A Cena não Foi Abençoada



     No dia 23 de julho de 2013, foi apresentado, no Theatro Guarany, o espetáculo  Landel de Moura – O Incrível Padre Inventor, uma produção da Cia Teatral Face & Carretos, de Porto Alegre, dirigida por Camilo de Lélis. O público presente pode conhecer um pouco da história de um importante inventor brasileiro, desconhecido pela população em geral.

     O padre Landel de Moura viveu na virada do século XIX, para o século XX, em Porto Alegre. Um de seus inventos mais conhecidos foi um aparelho capaz de transportar a voz das pessoas a longas distâncias e permitir que elas pudessem se comunicar por meio de ondas eletromagnéticas, mesmo estando longe umas das outras. O padre percorreu diversos estados brasileiros e até mesmo outros países para divulgar os seus inventos e também estudar fenômenos que a ciência da época acreditava serem de impossível explicação. Obviamente que, assim como todos aqueles que estão à frente do seu tempo, Landel de Moura foi chamado de louco e o seu protótipo do que hoje conhecemos como telefone foi considerado uma fraude, algo que seria impossível de funcionar.

     A montagem da Cia Face & Carretos, com dramaturgia de Hercules Grecco faz o registro histórico desse importante e esquecido personagem da ciência nacional. Talvez, esse seja o maior predicado do espetáculo.

     Os cenários, adereços e efeitos de Alexandre Fávero conseguem compor uma unidade estética. Entretanto, alguns elementos de cena e partes do cenário são explorados em poucos momentos, sem serem realmente importantes para a construção narrativa do espetáculo. Cenários muito grandiosos, quando não estão extremamente inseridos na concepção da linha dramatúrgica, passam mais a imagem de um cenário grande, do que de um elemento importante dos acontecimentos cênicos.

     A iluminação, criada por Fernando Ochôa, teve que ser adaptada às condições estruturais do Theatro Guarany, o que, provavelmente afetou a qualidade da sua concepção.

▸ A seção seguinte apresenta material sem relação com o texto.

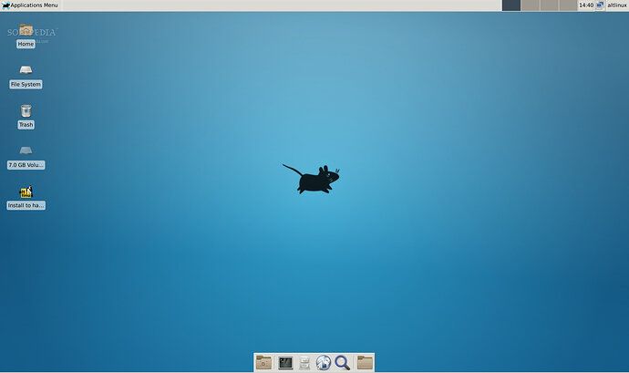The height and width of the screenshot is (373, 629).
Task: Open the application finder magnifier icon
Action: tap(343, 362)
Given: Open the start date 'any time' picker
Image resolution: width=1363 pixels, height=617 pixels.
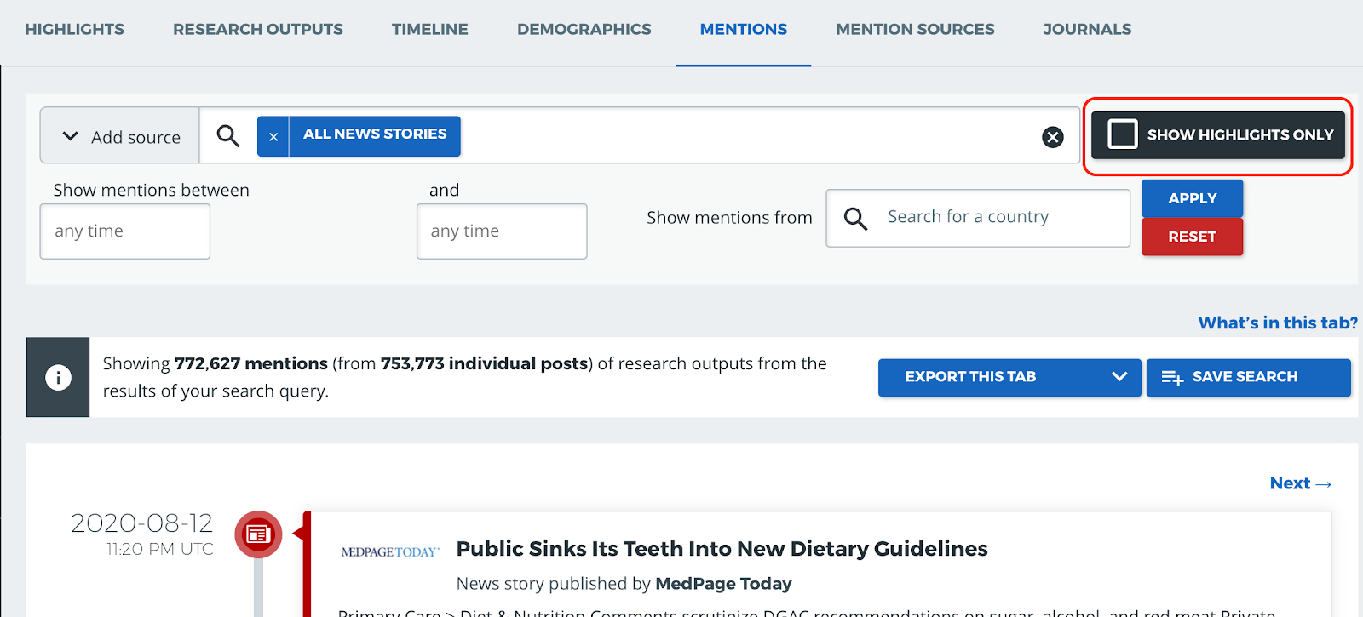Looking at the screenshot, I should [125, 231].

Mesmo assim, era possível perceber na dramaturgia de iluminação a existência de linhas narrativas em consonância com o texto de Grecco.

     Os figurinos de Fabrizio Rodrigues possuíam uma unidade estética. Porém, os figurinos do elenco feminino, apesar de serem muito bonitos, me pareciam um pouco sensuais demais para aquele período histórico. A beleza das atrizes do espetáculo já é ressaltada por si só, não havendo a necessidade dos figurinos pretenderem enfatizar ainda mais essa peculiaridade, pois não é o objetivo da narrativa.

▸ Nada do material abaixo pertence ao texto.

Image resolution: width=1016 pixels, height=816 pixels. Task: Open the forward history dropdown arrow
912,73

     Em certo momento do espetáculo, um dos atores faz uma piada descontextualizada, trazendo uma situação atual, comumente exposta nos canais de TV. Entretanto, a piada não funcionou, perdeu o time e ficou totalmente fora de contexto, mesmo sendo uma piada propositalmente posta como um momento de quebra do espetáculo. Não há a necessidade de buscarmos o riso fácil e a obviedade no teatro. Quando houver a comicidade, ela se dará por si só, sem precisarmos “forçar a barra”. Além disso, a necessidade de se fazer uma referência televisiva nos espetáculos teatrais apenas empobrece a qualidade da linguagem teatral.

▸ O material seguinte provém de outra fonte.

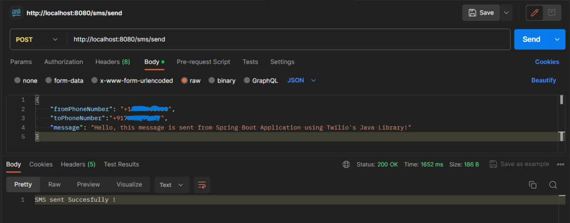The width and height of the screenshot is (570, 223).
Task: Open the response more options ellipsis
Action: tap(560, 164)
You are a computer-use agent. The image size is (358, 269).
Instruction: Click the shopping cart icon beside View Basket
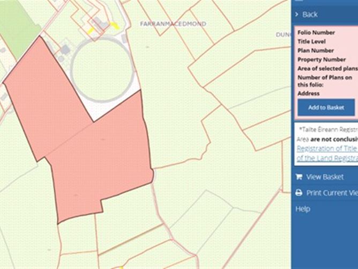[x=299, y=177]
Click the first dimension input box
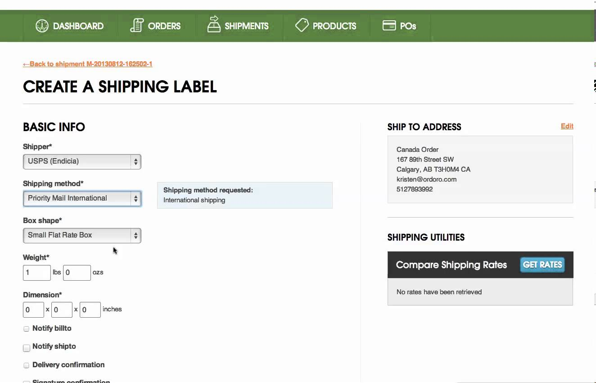 click(33, 310)
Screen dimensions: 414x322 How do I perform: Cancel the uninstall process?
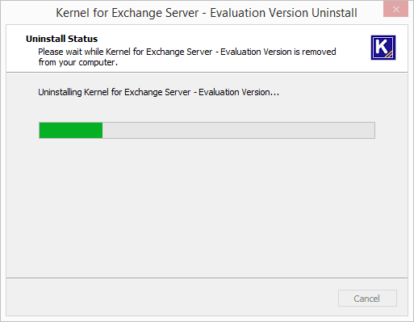click(367, 298)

     Outro momento do espetáculo que me chamou a atenção, foi uma rápida cena de nudez, quando uma das atrizes levanta o vestido rapidamente e está nua por baixo do figurino. Não há a necessidade dramatúrgica daquela personagem mostrar a sua genitália naquele momento. O que acontece apenas reduz o texto a ser ilustrativo do que está sendo dito, passando a imagem de que o objetivo, ali, era somente mostrar a genitália da atriz, sem uma justificativa dramática para tanto. Estamos em 2013, o nu não choca mais ninguém, mas isso não justifica que ele seja descontextualizado, senão ele pode fazer com que uma cena do espetáculo perca a sua intensidade dramática, apenas porque há um desejo em expor o corpo dos atores.

     O elenco do espetáculo é composto por Leonardo Barison, Renata de Lélis, Luis Franke, Ariane Guerra, Rafael Franskowiak, Plinio Marcos Rodrigues, Wagner dos Santos e Flávio Silveira. Apesar de alguns nomes do elenco serem atores bastante experientes nos palcos gaúchos, em alguns momentos a peça perdia a sua força, parecia que os atores cansavam em certas cenas e deixavam a energia do espetáculo desabar. O ator que interpreta o protagonista do espetáculo, Leonardo Barison, não compromete em cena. Porém, ficou faltando um pouco mais de humanidade, profundidade e paixão ao personagem, já que uma pessoa com a história como a de Landel de Moura, provavelmente, carrega em si uma grandiosidade de alma que não era vista em cena.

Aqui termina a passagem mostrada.